======== DATA RECORDS

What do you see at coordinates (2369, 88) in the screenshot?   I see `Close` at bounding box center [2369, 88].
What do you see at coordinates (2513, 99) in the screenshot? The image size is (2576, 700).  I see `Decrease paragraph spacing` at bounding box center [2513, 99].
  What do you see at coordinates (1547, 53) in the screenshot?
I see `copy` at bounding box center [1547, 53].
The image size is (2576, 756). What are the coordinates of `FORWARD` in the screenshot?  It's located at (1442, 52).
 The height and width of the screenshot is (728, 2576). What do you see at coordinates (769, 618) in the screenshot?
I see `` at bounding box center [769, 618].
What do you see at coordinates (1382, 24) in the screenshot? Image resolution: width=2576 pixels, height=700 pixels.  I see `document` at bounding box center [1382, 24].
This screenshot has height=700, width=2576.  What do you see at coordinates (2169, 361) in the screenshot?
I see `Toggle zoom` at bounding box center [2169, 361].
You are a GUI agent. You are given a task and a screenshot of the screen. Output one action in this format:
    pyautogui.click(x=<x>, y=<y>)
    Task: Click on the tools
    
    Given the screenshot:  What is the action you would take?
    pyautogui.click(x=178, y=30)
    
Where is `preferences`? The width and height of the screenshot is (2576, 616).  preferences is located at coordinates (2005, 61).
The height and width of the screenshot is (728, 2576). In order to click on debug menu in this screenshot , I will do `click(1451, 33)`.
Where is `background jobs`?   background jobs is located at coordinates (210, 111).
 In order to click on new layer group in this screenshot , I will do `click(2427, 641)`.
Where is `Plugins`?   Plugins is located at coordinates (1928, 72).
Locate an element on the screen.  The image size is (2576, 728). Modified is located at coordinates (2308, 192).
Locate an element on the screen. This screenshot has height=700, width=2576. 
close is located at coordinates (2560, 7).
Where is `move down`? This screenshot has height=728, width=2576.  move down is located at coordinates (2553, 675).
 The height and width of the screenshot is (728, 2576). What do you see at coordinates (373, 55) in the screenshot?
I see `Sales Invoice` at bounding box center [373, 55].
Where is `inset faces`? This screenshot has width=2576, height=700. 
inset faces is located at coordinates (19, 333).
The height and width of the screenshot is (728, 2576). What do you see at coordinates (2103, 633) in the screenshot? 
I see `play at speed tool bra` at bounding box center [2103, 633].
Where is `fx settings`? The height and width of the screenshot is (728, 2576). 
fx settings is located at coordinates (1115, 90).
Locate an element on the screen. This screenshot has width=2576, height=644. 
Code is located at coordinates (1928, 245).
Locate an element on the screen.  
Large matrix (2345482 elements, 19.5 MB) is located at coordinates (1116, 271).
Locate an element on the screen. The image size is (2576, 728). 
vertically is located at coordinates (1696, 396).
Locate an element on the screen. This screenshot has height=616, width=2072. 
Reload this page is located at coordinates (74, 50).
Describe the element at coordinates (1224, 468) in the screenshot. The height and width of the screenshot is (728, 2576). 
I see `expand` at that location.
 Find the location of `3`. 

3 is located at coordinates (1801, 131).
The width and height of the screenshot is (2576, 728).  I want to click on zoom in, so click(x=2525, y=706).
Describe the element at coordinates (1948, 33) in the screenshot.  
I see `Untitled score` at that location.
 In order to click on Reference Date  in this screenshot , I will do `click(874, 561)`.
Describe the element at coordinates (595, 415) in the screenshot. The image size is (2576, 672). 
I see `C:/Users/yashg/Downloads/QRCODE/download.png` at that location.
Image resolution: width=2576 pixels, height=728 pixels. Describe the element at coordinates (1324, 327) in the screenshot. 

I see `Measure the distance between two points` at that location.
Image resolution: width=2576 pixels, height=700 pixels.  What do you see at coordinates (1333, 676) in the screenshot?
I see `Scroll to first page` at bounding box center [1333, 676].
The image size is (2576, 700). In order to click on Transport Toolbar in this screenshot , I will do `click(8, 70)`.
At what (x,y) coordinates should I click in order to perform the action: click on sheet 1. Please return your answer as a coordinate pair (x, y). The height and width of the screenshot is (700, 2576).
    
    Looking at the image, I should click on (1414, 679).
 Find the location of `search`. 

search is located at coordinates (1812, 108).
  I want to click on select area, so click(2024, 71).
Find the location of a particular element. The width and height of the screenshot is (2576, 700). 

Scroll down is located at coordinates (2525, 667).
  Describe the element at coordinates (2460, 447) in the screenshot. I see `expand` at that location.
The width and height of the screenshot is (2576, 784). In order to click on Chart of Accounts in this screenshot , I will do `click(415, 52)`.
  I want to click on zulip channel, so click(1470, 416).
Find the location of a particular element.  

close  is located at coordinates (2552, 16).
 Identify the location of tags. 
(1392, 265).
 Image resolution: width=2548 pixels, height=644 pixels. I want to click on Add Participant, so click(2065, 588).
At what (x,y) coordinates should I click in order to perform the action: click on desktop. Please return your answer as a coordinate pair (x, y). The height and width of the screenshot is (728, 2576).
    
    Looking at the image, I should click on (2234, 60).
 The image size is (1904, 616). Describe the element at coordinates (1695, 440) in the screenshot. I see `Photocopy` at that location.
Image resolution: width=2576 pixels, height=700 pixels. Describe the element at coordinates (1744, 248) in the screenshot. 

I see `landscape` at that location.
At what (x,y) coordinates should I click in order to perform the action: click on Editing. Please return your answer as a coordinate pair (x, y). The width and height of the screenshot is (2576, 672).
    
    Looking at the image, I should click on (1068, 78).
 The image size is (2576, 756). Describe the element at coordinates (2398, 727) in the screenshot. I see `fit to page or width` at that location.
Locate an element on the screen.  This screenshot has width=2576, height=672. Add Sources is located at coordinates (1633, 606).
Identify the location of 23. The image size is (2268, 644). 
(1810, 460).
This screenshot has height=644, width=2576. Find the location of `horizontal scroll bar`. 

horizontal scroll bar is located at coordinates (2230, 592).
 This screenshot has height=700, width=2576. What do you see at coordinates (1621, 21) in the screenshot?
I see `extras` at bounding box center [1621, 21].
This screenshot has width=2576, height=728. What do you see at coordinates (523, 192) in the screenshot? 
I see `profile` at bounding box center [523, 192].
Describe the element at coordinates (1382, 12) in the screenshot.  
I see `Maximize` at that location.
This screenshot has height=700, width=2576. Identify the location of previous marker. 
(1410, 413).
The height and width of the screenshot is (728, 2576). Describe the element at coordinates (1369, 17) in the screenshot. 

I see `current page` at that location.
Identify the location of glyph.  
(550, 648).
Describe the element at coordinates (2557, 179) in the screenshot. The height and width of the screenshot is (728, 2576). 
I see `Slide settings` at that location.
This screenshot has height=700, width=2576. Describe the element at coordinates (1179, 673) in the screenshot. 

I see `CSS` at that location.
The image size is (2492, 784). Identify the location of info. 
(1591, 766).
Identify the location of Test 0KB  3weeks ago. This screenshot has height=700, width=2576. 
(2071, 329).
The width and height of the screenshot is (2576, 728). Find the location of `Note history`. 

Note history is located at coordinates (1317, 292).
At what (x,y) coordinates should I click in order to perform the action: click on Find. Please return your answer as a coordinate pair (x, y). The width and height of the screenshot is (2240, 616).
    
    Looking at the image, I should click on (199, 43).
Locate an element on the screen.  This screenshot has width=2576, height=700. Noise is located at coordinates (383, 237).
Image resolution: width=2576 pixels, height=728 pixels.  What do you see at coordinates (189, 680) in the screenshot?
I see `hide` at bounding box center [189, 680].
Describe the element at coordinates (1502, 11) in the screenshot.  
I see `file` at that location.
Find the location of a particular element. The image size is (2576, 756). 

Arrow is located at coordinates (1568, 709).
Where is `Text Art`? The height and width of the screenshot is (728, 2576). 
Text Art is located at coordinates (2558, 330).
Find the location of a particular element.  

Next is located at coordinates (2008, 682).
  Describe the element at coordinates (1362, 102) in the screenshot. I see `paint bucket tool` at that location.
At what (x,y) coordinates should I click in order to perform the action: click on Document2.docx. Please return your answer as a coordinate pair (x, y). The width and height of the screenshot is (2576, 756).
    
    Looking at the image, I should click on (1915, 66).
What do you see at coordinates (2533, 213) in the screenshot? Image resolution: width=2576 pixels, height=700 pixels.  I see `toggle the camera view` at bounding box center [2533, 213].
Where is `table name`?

================

* _GOAL_: Copy the listing lines exactly, starting at the line that contains "coordinates (2005, 61)." and ending after the line that contains "The height and width of the screenshot is (728, 2576). In".

* _WRITTEN RESPONSE_:
Where is `preferences`? The width and height of the screenshot is (2576, 616).  preferences is located at coordinates (2005, 61).
The height and width of the screenshot is (728, 2576). In order to click on debug menu in this screenshot , I will do `click(1451, 33)`.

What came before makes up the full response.